Я думаю, что оба этих – взаимосвязанных – положения весьма сомнительны. Во-первых, мораль ни при каких обстоятельствах не может быть лишь инструментом. Хотя при известных обстоятельствах следование требованиям морали и может способствовать достижению каких-либо внеморальных целей, однако смысл морального поведения не в этом[50]. Во-вторых, содержание научной деятельности и самой научной истины отнюдь не нейтрально по отношению к морали научного сообщества, его нормам, а также его ценностям.
Прежде чем это показать, я хочу обратить внимание на противоречивость или, как минимум, непоследовательность мертоновского идеала. Требование открытости к критике и рациональной дискуссии входит в конфликт с требованием автономии. Последняя предполагает как раз закрытость научного сообщества, его непроницаемость для любых аргументов, кроме научных. Эта закрытость, несомненно, имеет основания. Достаточно вспомнить лишь несколько эпизодов из истории науки ХХ столетия, чтобы увидеть сколь насущно для научного сообщества сохранять свою автономию. Попытки создания «арийской математики» в нацистской Германии или «мичуринско-лысенковской биологии» в Советском Союзе убедительно указывают на необходимость предохранять науку от вненаучных влияний. Впрочем, здесь нужна одна оговорка. Не следует путать ненаучное с нерациональным. Указанные прецеденты связаны с тем, что ученым попытались навязать не только чуждые науке, но откровенно иррациональные императивы, поддержанные авторитетом власти или даже прямым насилием. Но является ли полная закрытость научного сообщества лучшей гарантией от иррационального воздействия на науку? Скорее всего, она не является гарантией вообще.

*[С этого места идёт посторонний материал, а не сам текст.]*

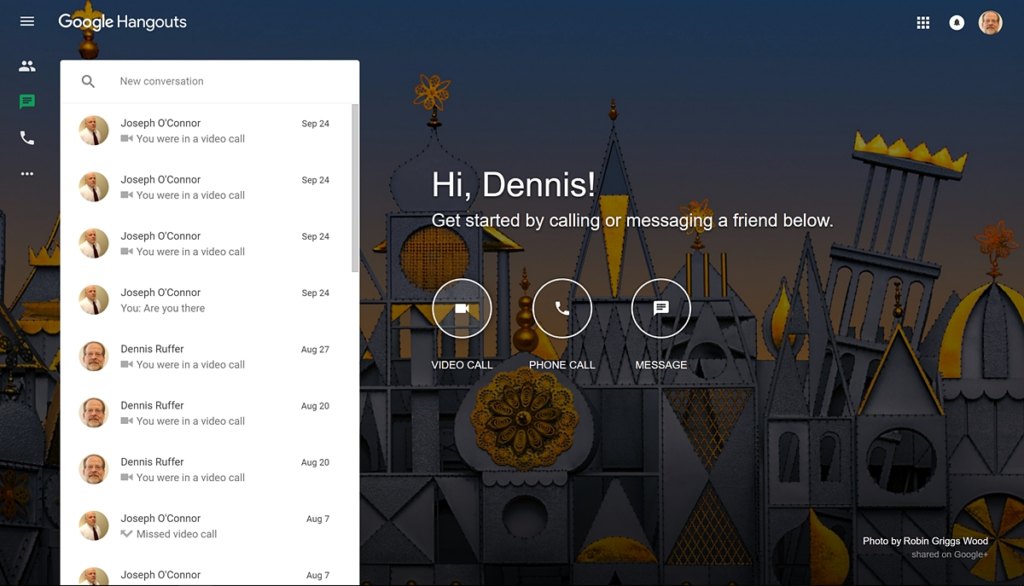The image size is (1024, 586).
Task: Click Joseph O'Connor's avatar in first conversation
Action: 94,131
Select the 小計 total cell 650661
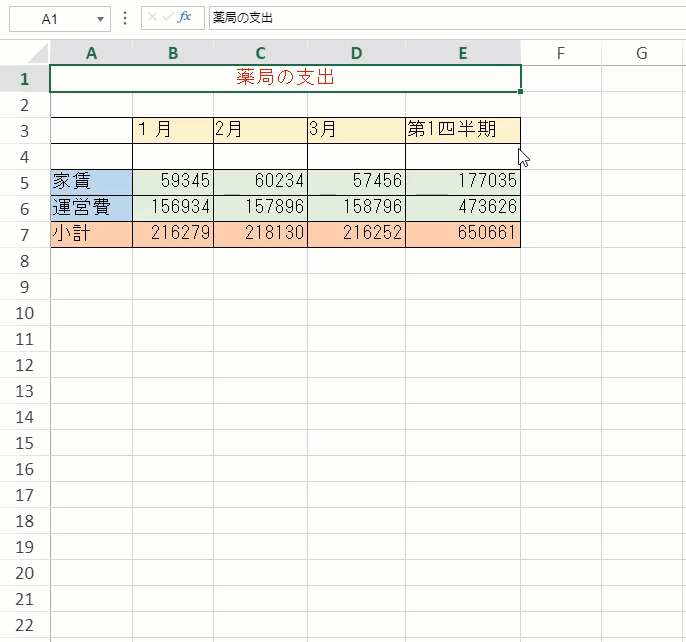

Сильная авторитарная власть способна в любой момент пренебречь этой автономией. Проблема поэтому не в чуждых науке аргументах, а в том, насколько значима рациональная аргументация в обществе в целом. Здесь следует иметь в виду, что рациональная аргументация далеко не всегда совпадает с научной. Монополия науки на рациональность – один из предрассудков эпохи Просвещения, впрочем, бережно (причем без всяких рациональных оснований) сохраняемый многими и в наше время. Мы же сейчас сталкиваемся с ситуацией, когда закрытость научного сообщества к рациональным аргументам, развиваемым вне его рамок, может оказаться просто опасной. Если достижение научной истины – единственная достойная цель, то всякие попытки ограничить научные исследования, исходя, например, из моральных соображений или вследствие их (исследований) социальной опасности, не могут приниматься в расчет. Все, что может быть сделано, должно быть сделано. Однако, подобный подход едва ли уместен, когда речь идет о вмешательстве в генные структуры человека или разработке нанотехнологий.